Durango, Colorado Renames Park after Mountain Bike Champion
Durango, Colorado Renames Park after Mountain Bike Champion
300-acre recreational park christened “Overend Mountain Park”
The Durango, Colorado City Council has voted to rename a city-owned park and recreational trail system after one of its own – World and National Off Road Bicycling Association (NORBA) mountain bike champion Ned Overend.
Known as Durango Mountain Park since its inception in 1995, the 301-acre recreational area west of Durango was christened Overend Mountain Park by a unanimous vote of Durango city council members on March 2. Overend, a 32-year resident of Durango, won the sport’s first World Championship in 1990, and claimed a half-dozen NORBA National Championship titles before retiring in 1996 at the age of 41. Since that time, Overend has continued to compete in XTERRA triathlons and a host of UCI World Cup races.
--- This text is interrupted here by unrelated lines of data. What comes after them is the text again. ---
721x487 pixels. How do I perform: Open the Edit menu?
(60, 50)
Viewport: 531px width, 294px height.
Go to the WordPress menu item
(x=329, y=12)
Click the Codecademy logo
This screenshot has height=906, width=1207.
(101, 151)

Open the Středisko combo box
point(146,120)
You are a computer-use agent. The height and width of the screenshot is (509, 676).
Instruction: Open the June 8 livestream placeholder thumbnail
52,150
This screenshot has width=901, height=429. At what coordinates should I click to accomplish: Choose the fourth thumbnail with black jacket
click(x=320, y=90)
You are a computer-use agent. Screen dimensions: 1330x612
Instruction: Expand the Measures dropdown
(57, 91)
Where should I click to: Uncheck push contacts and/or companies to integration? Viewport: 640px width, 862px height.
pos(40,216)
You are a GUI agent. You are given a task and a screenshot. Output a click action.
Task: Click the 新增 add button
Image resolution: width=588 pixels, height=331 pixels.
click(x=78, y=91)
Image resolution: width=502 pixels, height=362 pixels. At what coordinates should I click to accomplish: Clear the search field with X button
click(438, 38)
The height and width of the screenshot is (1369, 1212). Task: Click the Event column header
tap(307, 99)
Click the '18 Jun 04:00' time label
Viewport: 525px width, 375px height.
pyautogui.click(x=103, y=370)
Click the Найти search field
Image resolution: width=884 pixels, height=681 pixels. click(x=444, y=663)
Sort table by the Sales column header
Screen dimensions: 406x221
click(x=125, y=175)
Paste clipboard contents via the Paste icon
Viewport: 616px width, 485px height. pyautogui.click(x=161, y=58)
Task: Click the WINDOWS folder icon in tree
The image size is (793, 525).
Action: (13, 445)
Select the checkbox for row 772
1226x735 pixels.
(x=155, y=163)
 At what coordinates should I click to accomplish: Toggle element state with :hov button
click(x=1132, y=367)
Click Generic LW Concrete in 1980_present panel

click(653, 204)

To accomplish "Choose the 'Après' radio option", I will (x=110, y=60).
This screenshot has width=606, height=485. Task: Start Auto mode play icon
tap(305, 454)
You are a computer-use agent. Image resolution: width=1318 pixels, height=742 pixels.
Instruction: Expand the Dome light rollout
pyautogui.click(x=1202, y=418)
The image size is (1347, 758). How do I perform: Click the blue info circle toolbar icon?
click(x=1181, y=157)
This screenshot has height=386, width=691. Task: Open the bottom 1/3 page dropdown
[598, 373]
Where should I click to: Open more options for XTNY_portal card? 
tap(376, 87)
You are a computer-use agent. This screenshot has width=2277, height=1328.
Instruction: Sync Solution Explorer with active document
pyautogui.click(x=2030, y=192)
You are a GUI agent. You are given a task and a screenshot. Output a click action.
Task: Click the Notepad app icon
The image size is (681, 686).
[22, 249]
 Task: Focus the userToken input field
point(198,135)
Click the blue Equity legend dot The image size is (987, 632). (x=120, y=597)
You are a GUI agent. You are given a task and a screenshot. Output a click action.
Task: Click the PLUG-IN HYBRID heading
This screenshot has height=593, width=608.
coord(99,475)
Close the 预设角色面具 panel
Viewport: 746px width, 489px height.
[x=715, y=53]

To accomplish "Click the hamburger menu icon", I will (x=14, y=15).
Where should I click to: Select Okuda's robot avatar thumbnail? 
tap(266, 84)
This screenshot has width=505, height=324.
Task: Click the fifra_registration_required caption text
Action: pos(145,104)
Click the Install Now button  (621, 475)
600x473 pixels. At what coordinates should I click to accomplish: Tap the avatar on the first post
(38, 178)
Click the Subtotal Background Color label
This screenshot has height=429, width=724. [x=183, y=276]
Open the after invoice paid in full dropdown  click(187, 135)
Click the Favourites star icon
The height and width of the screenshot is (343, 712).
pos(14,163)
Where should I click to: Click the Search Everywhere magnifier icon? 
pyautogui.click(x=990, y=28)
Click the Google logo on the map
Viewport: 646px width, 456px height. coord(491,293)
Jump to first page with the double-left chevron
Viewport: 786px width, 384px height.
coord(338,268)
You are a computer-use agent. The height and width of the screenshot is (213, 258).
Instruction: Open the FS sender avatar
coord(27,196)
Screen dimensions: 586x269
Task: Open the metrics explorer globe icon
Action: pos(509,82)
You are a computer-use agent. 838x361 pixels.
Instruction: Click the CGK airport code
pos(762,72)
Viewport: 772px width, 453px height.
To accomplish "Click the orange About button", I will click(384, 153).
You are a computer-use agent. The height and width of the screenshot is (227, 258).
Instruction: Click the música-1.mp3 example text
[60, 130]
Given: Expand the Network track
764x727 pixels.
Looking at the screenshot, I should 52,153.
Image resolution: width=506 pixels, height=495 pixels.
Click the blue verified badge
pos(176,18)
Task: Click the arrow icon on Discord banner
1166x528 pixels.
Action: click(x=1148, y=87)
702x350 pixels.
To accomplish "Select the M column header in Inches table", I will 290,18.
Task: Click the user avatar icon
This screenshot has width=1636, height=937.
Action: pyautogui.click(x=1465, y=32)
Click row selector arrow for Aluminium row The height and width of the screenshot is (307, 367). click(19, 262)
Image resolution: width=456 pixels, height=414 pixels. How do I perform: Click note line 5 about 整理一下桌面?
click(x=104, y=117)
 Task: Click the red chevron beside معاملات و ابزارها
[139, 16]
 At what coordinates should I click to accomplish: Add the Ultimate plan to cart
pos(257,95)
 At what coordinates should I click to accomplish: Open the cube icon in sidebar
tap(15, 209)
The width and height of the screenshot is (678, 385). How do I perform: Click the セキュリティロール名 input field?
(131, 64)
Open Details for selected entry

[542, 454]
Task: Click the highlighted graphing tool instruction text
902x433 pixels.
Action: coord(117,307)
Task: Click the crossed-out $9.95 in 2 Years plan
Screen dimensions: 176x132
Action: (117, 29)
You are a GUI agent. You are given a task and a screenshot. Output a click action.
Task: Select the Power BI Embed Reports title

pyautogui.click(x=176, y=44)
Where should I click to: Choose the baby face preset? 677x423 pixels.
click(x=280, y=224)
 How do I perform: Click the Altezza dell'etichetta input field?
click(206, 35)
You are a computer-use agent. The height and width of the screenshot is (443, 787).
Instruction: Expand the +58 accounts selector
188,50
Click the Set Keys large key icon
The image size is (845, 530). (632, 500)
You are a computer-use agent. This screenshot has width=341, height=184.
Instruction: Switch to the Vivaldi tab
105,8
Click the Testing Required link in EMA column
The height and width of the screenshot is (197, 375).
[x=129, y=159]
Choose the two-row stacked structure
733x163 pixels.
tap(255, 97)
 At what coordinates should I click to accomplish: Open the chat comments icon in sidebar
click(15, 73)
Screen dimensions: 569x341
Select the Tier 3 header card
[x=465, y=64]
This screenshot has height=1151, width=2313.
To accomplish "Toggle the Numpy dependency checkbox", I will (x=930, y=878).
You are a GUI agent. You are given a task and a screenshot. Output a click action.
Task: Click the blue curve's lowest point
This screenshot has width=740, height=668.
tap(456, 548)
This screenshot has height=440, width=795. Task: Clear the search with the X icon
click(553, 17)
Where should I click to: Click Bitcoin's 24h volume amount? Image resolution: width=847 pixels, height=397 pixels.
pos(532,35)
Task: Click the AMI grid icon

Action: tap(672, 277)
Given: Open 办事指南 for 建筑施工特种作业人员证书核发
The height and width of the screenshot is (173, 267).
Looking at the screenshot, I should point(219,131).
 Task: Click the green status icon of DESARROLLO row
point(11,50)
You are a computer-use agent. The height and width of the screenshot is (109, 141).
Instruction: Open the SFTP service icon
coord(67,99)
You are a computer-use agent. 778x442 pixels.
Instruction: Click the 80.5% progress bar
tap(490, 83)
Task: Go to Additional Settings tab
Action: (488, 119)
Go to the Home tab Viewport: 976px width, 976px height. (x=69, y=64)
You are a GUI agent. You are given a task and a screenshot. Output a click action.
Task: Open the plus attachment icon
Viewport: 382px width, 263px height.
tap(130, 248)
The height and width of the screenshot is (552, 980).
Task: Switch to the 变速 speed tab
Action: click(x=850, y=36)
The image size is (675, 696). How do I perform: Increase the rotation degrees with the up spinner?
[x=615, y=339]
Overend was instrumental in the park’s formation by selling the City a parcel of more than fifty acres at below-market cost in the early 1990s. Durango Mountain Bike Specialists’ owner and Iron Horse Bicycle Classic race director Ed Zink contributed to the effort by selling approx. 100 adjacent acres at below-market value as well. Additional fundraising efforts spearheaded by local trails advocates Trails 2000 and a Great Outdoors Colorado grant combined to create the park, dubbed “The Test Track” after RockShox began using the trail system to test its front-suspension systems.
The Durango Herald quoted Overend as saying he was “…honored and flattered” to have the park named after him in light of “…all the people who’ve made the Durango cycling community what it is.” One of Overend’s championship bikes is on display at the Olympic Museum in Lausanne, Switzerland and he is internationally renowned as one of cross-country cycling’s most decorated champions.
New signs have been ordered for Overend Mountain Park and its 14 trails that will be installed this summer.